Even at a young age, I was familiar with the Titanic. It’s difficult not to be when you’re from Northern Ireland. My mum adored, and still adores, James Cameron’s 1997 adaptation of the story, so she watched it a lot when we were growing up. Mum never hid the tragedy of the sinking from us, or the horrors that were part of it: she didn’t see the point in trying to shield us from it. Her efforts would have been in vain anyway, for I was a very curious and conscientious child, so I would’ve found out for myself one way or another. My mum always knew how best to answer questions we posed to her, depending on how old we were at the time, and she always did her best to give us as succinct an answer as she could to satisfy our curiosity. She did not forbid us from watching the film, but she would warn us if a potentially scary or upsetting scene was coming up so we could brace ourselves. For me, this was always the scene when the glass dome over the famous Grand Staircase explodes from the sheer force of the water, sending ice-cold waves rushing into the ship and pinning passengers to the stairs, as sparks from the electric lights fly in every direction. Even as an adult, it is a scene that pulls at my heartstrings.
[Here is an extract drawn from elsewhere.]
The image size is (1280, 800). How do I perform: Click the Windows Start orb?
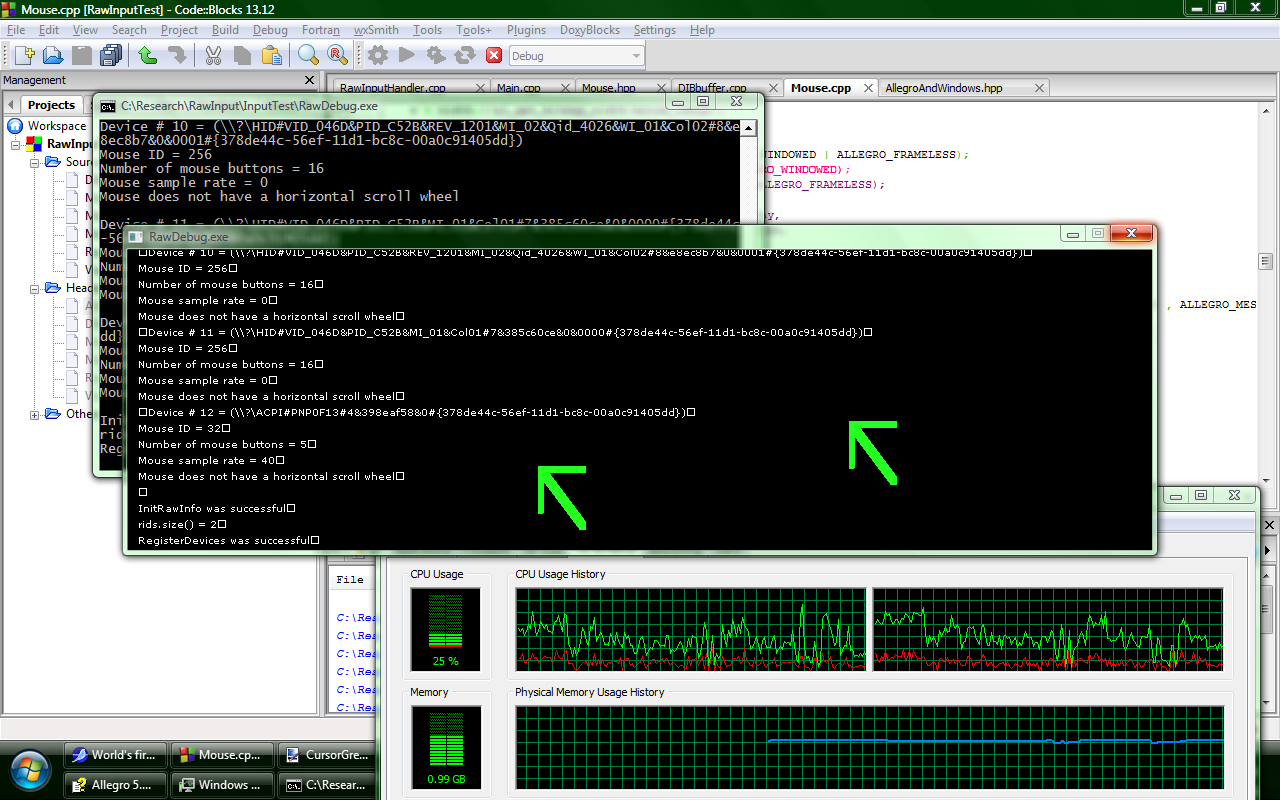click(30, 770)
To this day, I remember how scared and sad I used to be while watching Titanic. I love the horror genre but I find it easy to separate myself from it, even from some of the most brutal true crime, but watching Titanic as a kid felt like I was trespassing on something I wasn’t old enough to see yet. I felt mature watching it, but Titanic scared me – not because it was especially scary in the way horror films are, but because I couldn’t help but feel how utterly terrified those people must have been. The opening shot of the film is filled with such hope, and it makes me so sad, even now, because all those smiling, waving people standing aboard the ship’s decks are sailing towards their deaths. Some would die alone, freezing, terrified and confused. Some would die with family, watching their loved ones fight for breath while they were unable to help, as they themselves struggled to stay afloat. Crew members helped passengers before themselves, many going down with their friends inside and alongside the ship. Titanic made me sad, more than anything I had ever come across, more than any other tragedy in history I had known about up to that point. I remember vividly watching television late one night from behind the sofa – my dad had no idea I was there – and he was watching a documentary about the firefighters’ experiences during 9/11. That footage spooked me and upset me a little, but it felt somehow removed from my experience: I had never flown on a plane or been in a high-rise building.
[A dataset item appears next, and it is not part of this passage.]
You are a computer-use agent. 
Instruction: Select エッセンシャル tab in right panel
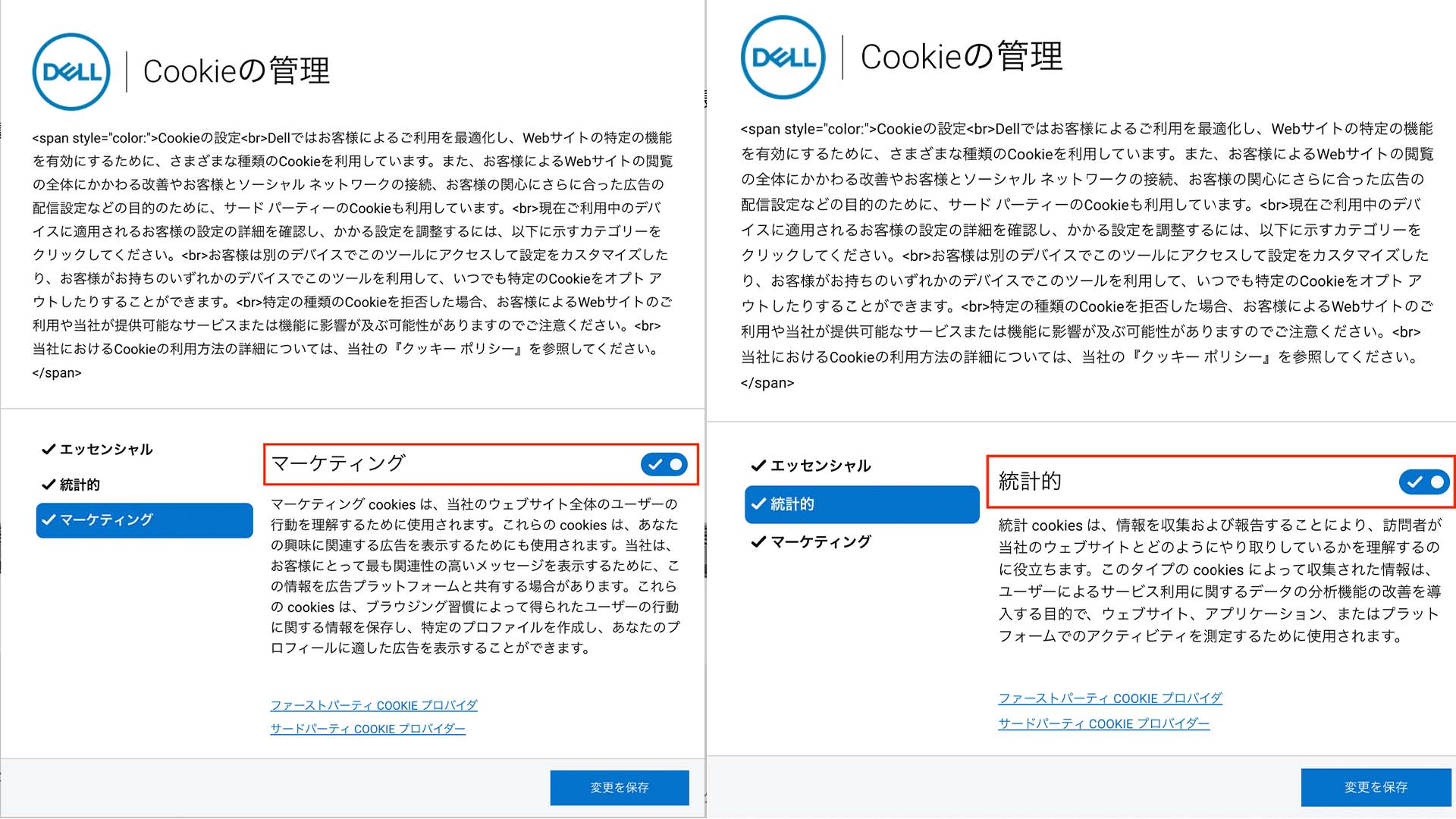(811, 466)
I had, however, been on a boat and set foot in the ocean. I had never felt blistering smoke fill my lungs or flames scorch my skin, but I had felt the roll of a boat deck and ice-cold waves pull the legs out from under me, leaving me powerless and terrified. I could put myself in the position of those who died on the Titanic, and because I could understand (as best as an 8-year-old could, anyway) how they must have felt, that terrified me and upset me to my very core. I used to imagine what it would be like to be on the ship, and the idea of having to leave my dad behind made me cry. Even Jack and Rose, who we know were James Cameron’s fictional creations, broke my heart because they represented so many real people. Rose, trapped in a wealthy but monotonous, depressing life of meaningless and superficial pageantry, betrothed to someone she hated and given no agency just because she was a woman, and Jack, a man whose optimism and genuine love for life brought him as far as the ship’s decks, on his way home, though he never got there. Rose’s lament of ‘he saved me in every way a person can be saved’ is one of the most beautiful and heart-wrenching lines in cinema because it is true, and it is one of the best examples of just how much a single person can alter your entire sense of humanity and experience of life. One person can save another in more ways than one, and Jack did that for Rose. The romantic in me treasures their story. I know some people roll their eyes at the love story at the centre of James Cameron’s version, but for me it makes it. Jack and Rose are two of my favourite fictional characters on screen, not just because of who they are as individuals, but because of what they come to represent for me: real people with real hopes and dreams shattered by that fateful, arguably easily avoided, collision with one block of ice in the middle of the ocean.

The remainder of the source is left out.